Hi Elaine,

I understand exactly how you feel wanting to know where this is heading. As echoed by the other replies, they just don't know enough about this sort of thing. I dont quite understand why. I cant believe this is a condition that just magically started affecting people over the last 10 years. So many people must have suffered even worse than we do before the advent of skin biopsies. I was fobbed off terribly until I pursued the biopsy.

I saw a neurologist again this week, I asked him how many people he sees like me with full body SFN in all limbs and in the face, teeth even. He shook his head and said he doesnt come across many people like this. Argh. That's a great relief for everyone else in the general population but it just adds to the isolation doesn't it.

I have to be grateful for small mercies and just say at least I wasn't really young , like a child or 18 when this started. I am 36 so feel highly short changed as Im not old either but it could have been earlier. My main fear is staying physically and more importantly emotionally above water for long enough to raise my small son to adulthood.

Oh, Dearest Joanna,

To be grateful that you were 'already 36!' That is heartbreaking to me.

Do you have any relief from one of the medications (or a combination) such as gabapentin, lyrica, etc?

I certainly hope so. The SFN, especially in my finger tips, was so horrible, like a torture, really. Stabbing needles into the ends of my fingers.

I still have a vestige of the SFN in my face, lips and tongue. But at 3600 mg of gabapentin, I'm not looking to increase my dosage.

* [AVAILABLE DATA]

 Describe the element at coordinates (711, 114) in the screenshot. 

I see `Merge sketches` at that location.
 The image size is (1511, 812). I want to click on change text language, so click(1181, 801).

* [TO DO]
1) Can you transcribe the SFN forum thread word for word between "I have to be" and "son to adulthood.", inclusive?
2) How would the SFN forum thread go on from its last line? Write the next part of it.

* [YOUR WRITTEN ANSWERS]
1)
I have to be grateful for small mercies and just say at least I wasn't really young , like a child or 18 when this started. I am 36 so feel highly short changed as Im not old either but it could have been earlier. My main fear is staying physically and more importantly emotionally above water for long enough to raise my small son to adulthood.

2)
Here are my thoughts on the CAUSE of my neuropathy and other problems:

My Duke Immunologist and my research Immunologist husband speculate that Cytokines probably play the key role in the destruction of my moisture producing glands (Sjogren’s) the lining of my bladder (Interstitial Cystitis) the damage to my lungs (Small Airway Obstruction) the profound damage to the nerves in my legs and feet (Peripheral Neuropathy), the damage to the surface nerves in my arms, hands, fingers, face lips and tongue (Small Fiber Neuropathy) the damage to my bowel and bladder (autonomic neuropathy), and my moderate deafness (Meniere’s)…and probably my anemia and my bizarre copper deficiency.

INFLAMMATION is the result of the action of our Immune System, whether defending us from infection, or mistakenly attacking our own organs/systems.

Inflammation damages our bodies even when caused by the defense of our Immune System against infective agents.

Inflammation also causes: PAIN, PROFOUND FATIGUE, and DEPRESSION.

I know this well right now as my Immune System is waging warfare and I am experiencing all of the above.

I have so many ‘mottoes’: It’s always something, and then, it’s something else.

That’s my long suffering response!

Another is: Patience, Persistence, and Acceptance. Acceptance is the hardest when what we ‘suffer’ is beyond current medical knowledge and treatment.

All the best to you, Joanna. You are NOT ALONE.

Hugs, ElaineD

" Patience, Persistence, and Acceptance. Acceptance is the hardest when what we ‘suffer’ is beyond current medical knowledge and treatment."

So true Elaine. Thanks for sharing.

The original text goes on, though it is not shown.